There is more than one thing we intend to make at Community Beer Works, once we really get rolling.  Sure, we’re gonna make a whole lot of beer,  beer that you really, really want to drink! But we also formed this company because we strongly believe that a brewery–or any other business–can make a difference in the world, can help make the world a better place.  We don’t want to be simply in a community, we want to be of a community.

(This is one of the reasons, incidentally, that our efforts vis-a-vis location have been ponderous; we want to be a neighborhood brewey to whatever extent we can be so-situated.  Local zoning, however, wants us to be in a medium-industrial zone, as if we’re treading heavily on resources and gushing forth waste. O! outdated zoning code: free us, ZBA!)

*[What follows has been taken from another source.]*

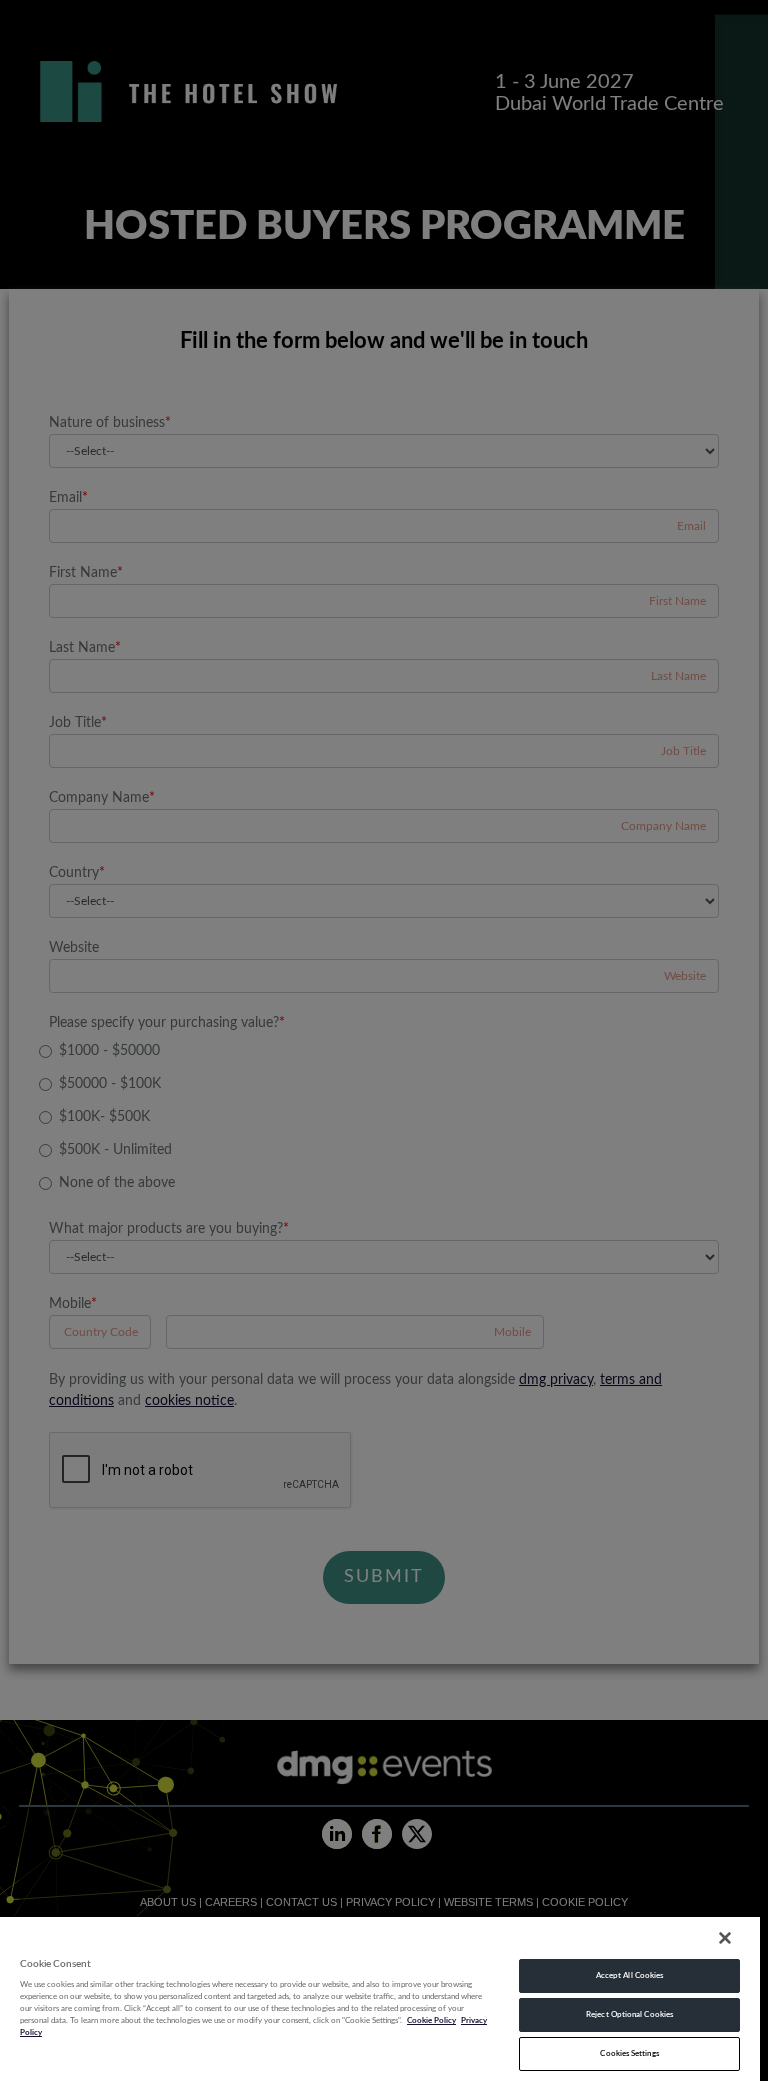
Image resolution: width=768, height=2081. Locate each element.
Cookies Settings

Needlessly Static And Unresponsive

So, how will we do that? Quite frankly, we think simply making beer actually counts- it’s dual purpose!  Historically, alcoholic libations have tended, overall, to encourage positive social iteractions and generate productive conversations.  Sure, overindulging can drive that the other way, and some people maintain decorum better than others when under even a little influence, but as a whole, we think alcohol, drunk responsibly, is a beneficent thing.  Though Franklin didn’t say it, beer certainly is proof that God loves us and wants us to be happy.  Also Dionysus, Ninkasi and Tezcatzontecatl.

We’ve generated a number of interesting schemes, and we’ll be revealing them as we move along, but I wanted to take this Thirsty Thursday to point out one such initiative emanating from the retail side of things, specifically from our local mega-purveyor of things beery, Consumers Beverage.  You can go on to their specific page about it here, but let me sum it quickly for you: Between July 13 and Aug 14, you can donate your 5-cent bottle/can redemptions, on the spot, to the Buffalo City Mission.  It’s actually part of a larger program, which you can find out more about here or here, in which the City Mission is getting people to pledge to return bottles–anywhere–and donate those proceeds to their campaign.  But Consumers upped the ante by making it so very easy to give.  In fact, I’m off to Consumers right after I finish writing this.  I nearly always have empty bottles around, don’t you?

This Thirsty Thursday, a tip of the hat to Consumers, and why not make a personal pledge to clean out the recycling bin before Aug 14th, and help feed a person in need.  Thanks!